I am trying to write a python implementation of Euler-Maruyama and Milstein schemes for numerically solving stochastic differential equations. The pseudo-code for the algorithms is in the Wikipedia links.

Would you review my code to see if it can be improved and is closer to production-quality? I've tried to use snake_style convention for all variable names.

from dataclasses import dataclass
from abc import ABC, abstractmethod
from typing import Callable, Optional
import numpy as np
import matplotlib.pyplot as plt
import seaborn as sns

sns.set_style("whitegrid")

@dataclass
class SDE:
    """
    An abstraction for a stochastic differential equation
    """

    initial_condition: float
    drift: Callable[[float, float], float]
    vol: Callable[[float, float], float]
    dvol_dx: Optional[Callable[[float, float], float]]

@dataclass
class Solver(ABC):
    """
    An abstract base class for all numerical schemes
    """

    t_start: float = 0.0
    t_end: float = 1.0
    step_size: float = 0.001
    num_paths: int = 10

    def __post_init__(self):
        self.iter = 0
        self.x_curr = np.zeros((self.num_paths,))
        self.num_steps = int((self.t_end - self.t_start) / self.step_size)
        self.times = np.linspace(self.t_start, self.t_end, self.num_steps + 1)
        self.brownian_increments = np.sqrt(self.step_size) * np.random.standard_normal(
            size=(self.num_paths, self.num_steps)
        )
        self.brownian = np.cumsum(self.brownian_increments, axis=1)
        self.brownian = np.concatenate(
            [np.zeros(shape=(self.num_paths, 1)), self.brownian], axis=1
        )
        self.solution = []

    @abstractmethod
    def iterate(self):
        """
        Compute the next iterate X(n+1)
        """

    def solve(self, sde: SDE):
        """
        Solve the SDE
        """
        self.x_curr = np.full(shape=(self.num_paths,), fill_value=sde.initial_condition)
        self.solution = [self.x_curr.copy()]

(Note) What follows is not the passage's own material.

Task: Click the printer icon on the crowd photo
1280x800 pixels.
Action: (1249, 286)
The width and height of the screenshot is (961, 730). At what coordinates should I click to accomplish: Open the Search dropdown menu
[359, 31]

        while self.iter < self.num_steps:
            self.solution.append(self.iterate(sde))
            self.iter += 1

        return np.array(self.solution).transpose()

    def reset(self):
        self.__post_init__()

@dataclass
class Milstein(Solver):
    """
    Numerical solver for a stochastic differential equation(SDE) using
    the Euler-Maruyama method.

    Consider an SDE of the form :

    dX_t = mu(t,X_t) dt + sigma(t,X_t) dB_t

    with initial condition X_0 = x_0

    The solution to the SDE can be computed using the increments

    X_{n+1} - X_n = mu(n,X_n)(t_{n+1}-t_n) + sigma(n,X_n)(B(n+1)-B(n))
    + 0.5 * sigma(n,X_n) * sigma'(n,X_n) * ((B(n+1) - B(n))**2 - (t_{n+1} - t_n))

    """

    def iterate(self, sde: SDE):
        """
        Generate the next iterate X(n+1)
        """

        mu_n = np.array([sde.drift(self.times[self.iter], x) for x in self.x_curr])
        sigma_n = np.array([sde.vol(self.times[self.iter], x) for x in self.x_curr])
        dvol_dx_n = np.array(
            [sde.dvol_dx(self.times[self.iter], x) for x in self.x_curr]
        )

        d_brownian = self.brownian[:, self.iter + 1] - self.brownian[:, self.iter]

        self.x_curr += (
            mu_n * self.step_size
            + sigma_n * d_brownian
            + 0.5 * sigma_n * dvol_dx_n * (d_brownian**2 - self.step_size)
        )

        return self.x_curr.copy()

@dataclass
class EulerMaruyama(Solver):
    """
    Numerical solver for a stochastic differential equation(SDE) using
    the Euler-Maruyama method.

    Consider an SDE of the form :

    dX_t = mu(t,X_t) dt + sigma(t,X_t) dB_t

    with initial condition X_0 = x_0

    The solution to the SDE can be computed using the increments

    X_{n+1} - X_n = mu(n,X_n)(t_{n+1}-t_n) + sigma(n,X_n)(B(n+1)-B(n))

    """

    def iterate(self, sde: SDE):
        """
        Generate the next iterate X(n+1)
        """

        mu_n = np.array([sde.drift(self.times[self.iter], x) for x in self.x_curr])
        sigma_n = np.array([sde.vol(self.times[self.iter], x) for x in self.x_curr])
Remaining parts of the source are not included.